Up until my early twenties I thought I disliked cabbage and figured it to be boring. That was until I learned how to cook it properly and discovered the Savoy. The savoy is by far the most superior of all cabbages with it’s texture and nutty flavour, steam it lightly for a just a few minutes and it will make the perfect accompaniment to any winter warming stew or roast. I also use it in soups adding it towards the end so it retains it’s gorgeous colour and some texture.
When it comes to carrots I love to chop them into match sticks and eat them raw as a healthy tasty snack, on their own or dipped in hummus. They are also most delicious roasted in the oven drizzled in olive oil and lightly seasoned, they caramelise beautifully oozing with scrumptious sweetness.

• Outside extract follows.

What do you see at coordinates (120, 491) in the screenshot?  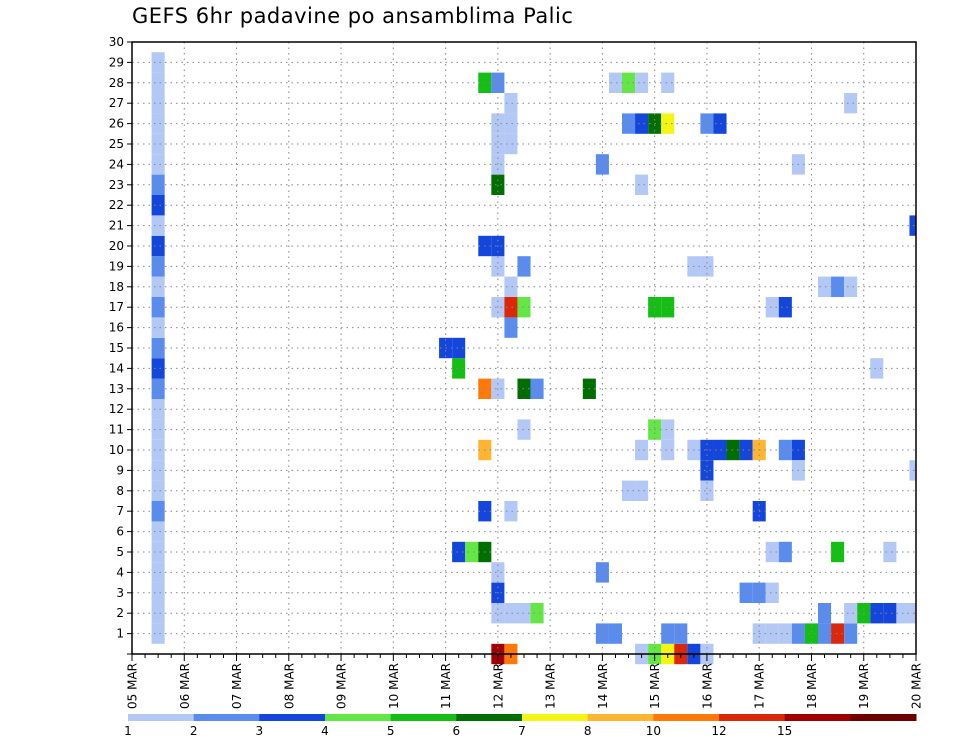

This year my husband and I spent valentines with friends and our host cooked a gorgeous tart of caramelised onions and goats cheese which is so easy to make and utterly scrumptious. I had two slices! Simply layout puff pastry on a backing tray, and layer on the caramelised onions and slices of goats cheese and roast in the oven for around 15 mins until the pastry has risen and is a golden brown. Remember to brush your pastry with an egg wash to help prevent burning and ensure a warm golden colour.
Although not so popular in modern day society if you are looking for something a little a different or to try something new give wild rabbit a go. I’m definitely not suggesting you grab Foo Foo from her hutch and many of you may find it difficult to consider rabbit as a dinner option if you have kept them as pets. However if you do fancy giving rabbit a go, I urge you not to buy a farmed rabbit, wild rabbit is far leaner, healthier and ultimately ethical. You will have to track down your local gamekeeper, farmers market or you might be able to order it with a butcher as you are unlikely to find it in your local supermarket. The best way to cook rabbit is in a stew to make the most of this slighter tougher meat which will also prevent it from drying out.
Forced rhubarb is about your only option if you are looking for British seasonal fruit in February. Considered phenomenally superior to outdoor rhubarb which comes available later in the year. The process of forcing is quite interesting, with the plants grown on long dark warm tunnels mainly in Yorkshire and is hand picked by candlelight. Considered quite a delicacy and on par with Parma ham and champagne! Forced rhubarb has a tender texture and sweet flavour unlike the outdoor variety which can be quite sharp. While working on a shoot yesterday with Food Stylist Olia Hercules we created this amazing photograph of pancakes served with fresh forced rhubarb and orange fruits and rhubarb syrup.
Let me know if you decide to try any of February’s wonderful ingredients and what you decide to make with them.